Excellent news @georgeeaton,” Douglas Murray writes, “Now you can make up fresh lies about people, try to get away with it and get another promotion from the @NewStatesman. Nice work.”

Eaton deserves criticism, certainly, and anyone accepting an interview with him should go with a dictaphone and a head of garlic. But in this author’s opinion, he was not primarily to blame for Scruton’s near cancellation. It was not Mr Eaton who raced to remove the great philosopher from his advisory position. It was the Conservatives.

MPs were lining up to swing verbal cricket bats into the torso of a man whose achievements dwarfed their own

MPs were lining up to swing verbal cricket bats into the torso of a man whose achievements dwarfed their own. Tom Tugendhat MP, now Minister of State for Security, leapt to declare to BuzzFeed News: “Antisemitism sits alongside racism, anti-Islam, homophobia, and sexism as a cretinous belief that has no place in our public life and particularly not in government.” Needless to say, Scruton had said nothing antisemitic. He had made reference to the “Soros empire”, which is no more antisemitic than referring to a “Murdoch empire” would be Australiaphobic. But Tugendhat was all too willing to take the word of the New Statesman and BuzzFeed News — those giants of balanced and impartial journalism — rather than have some faith in one of the great conservatives. 

“No brainer,” tweeted Johnny Mercer MP, desperate to seize a chance to flaunt his virtue, “Let’s not take our time on this.” No brainer indeed. Yes, let’s not take time to work out whether a great conservative actually deserves exile. Banish first, think later — that’s the modern way. James Brokenshire MP, Secretary of State for Housing, Communities and Local Government — who sadly died in 2021 — limply caved.
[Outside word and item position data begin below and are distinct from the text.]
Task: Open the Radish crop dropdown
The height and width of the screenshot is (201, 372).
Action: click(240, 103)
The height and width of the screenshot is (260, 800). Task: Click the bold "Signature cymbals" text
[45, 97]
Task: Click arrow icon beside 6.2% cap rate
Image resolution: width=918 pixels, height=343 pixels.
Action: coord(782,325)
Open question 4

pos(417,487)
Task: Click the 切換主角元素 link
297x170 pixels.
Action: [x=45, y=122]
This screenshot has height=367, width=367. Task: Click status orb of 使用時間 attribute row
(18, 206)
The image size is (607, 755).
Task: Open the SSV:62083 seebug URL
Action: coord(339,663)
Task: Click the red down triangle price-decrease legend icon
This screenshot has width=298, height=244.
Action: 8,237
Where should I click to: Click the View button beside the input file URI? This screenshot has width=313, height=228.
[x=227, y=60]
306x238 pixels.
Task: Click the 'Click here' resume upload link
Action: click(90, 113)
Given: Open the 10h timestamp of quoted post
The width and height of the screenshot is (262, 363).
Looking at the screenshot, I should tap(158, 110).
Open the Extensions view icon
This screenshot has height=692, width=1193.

Soon, you could hear the desperate screech of backpedalling. Scruton was invited to return to his position after the New Statesman issued corrections and an apology. Tugendhat sent what Scruton called a “very nice” apology. Mercer wrote a long article for the Spectator which was about 10 per cent about Roger Scruton and about 90 per cent about Johnny Mercer.

But a lot of damage had been done, and most of the blame should fall on Scruton’s Conservative critics. None of this is to excuse Eaton, of course, who had been disingenuous and obnoxious. But Eaton was doing pretty much what we should expect a left-wing journalist to do. It would have been a storm in a teacup if the Tories had done what we should be able to expect them to do and ignored him. 
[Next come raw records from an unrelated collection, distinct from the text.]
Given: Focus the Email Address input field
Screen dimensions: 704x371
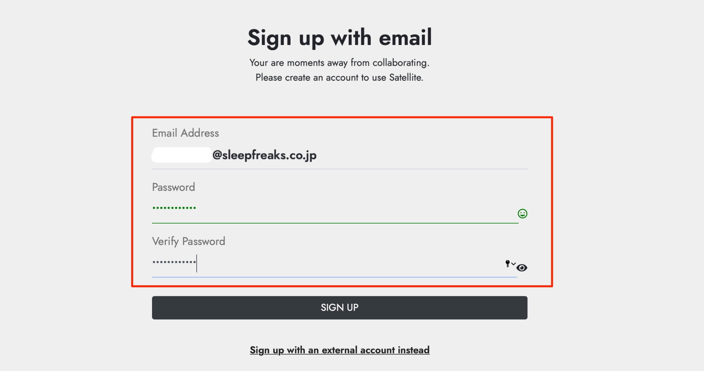Looking at the screenshot, I should click(x=339, y=155).
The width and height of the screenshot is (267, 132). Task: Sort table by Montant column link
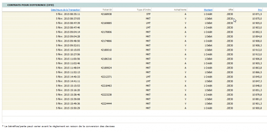(x=208, y=10)
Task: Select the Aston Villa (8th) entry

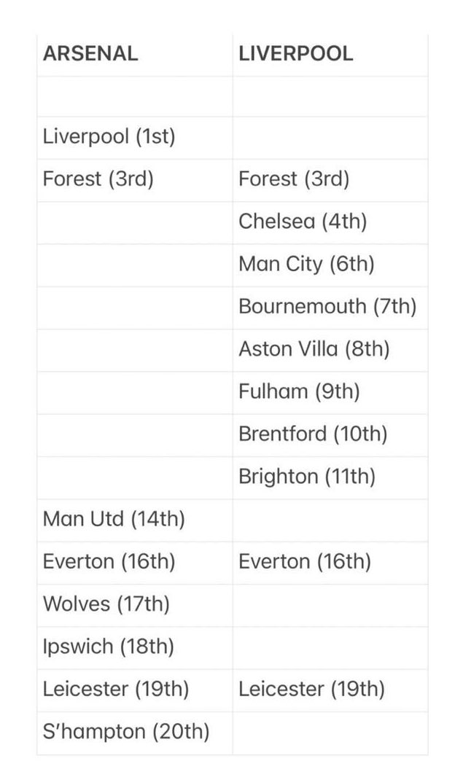Action: pyautogui.click(x=314, y=349)
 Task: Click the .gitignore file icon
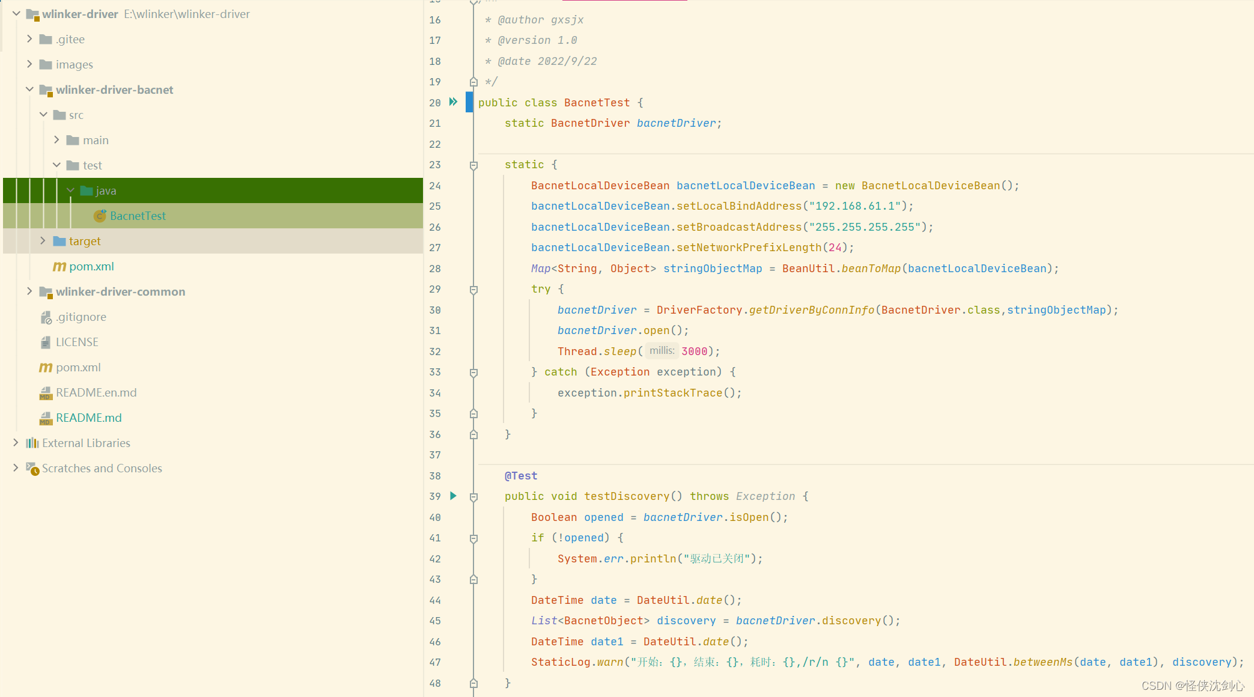(46, 317)
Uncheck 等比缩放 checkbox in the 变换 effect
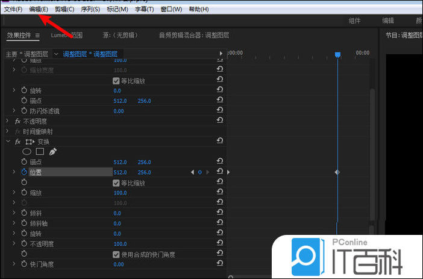The width and height of the screenshot is (423, 279). pyautogui.click(x=116, y=182)
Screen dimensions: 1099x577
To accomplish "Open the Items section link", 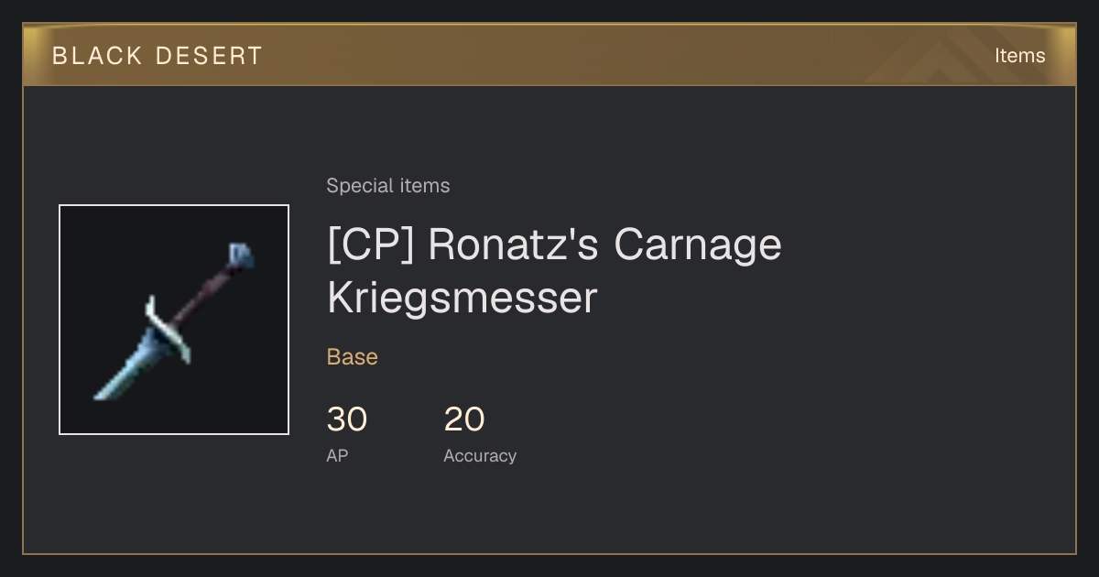I will [x=1019, y=56].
Journalists — dubious breed of men and women though they are — cannot “cancel” people by themselves. They can only lay out the alleged grounds on which other people should pass the sentence. It’s these other people who have the final word and who are ultimately most responsible.

The Conservatives were most responsible for the firing of Roger Scruton — betraying a man who had devoted most of his working life to their cause, only months before what turned out to be his death.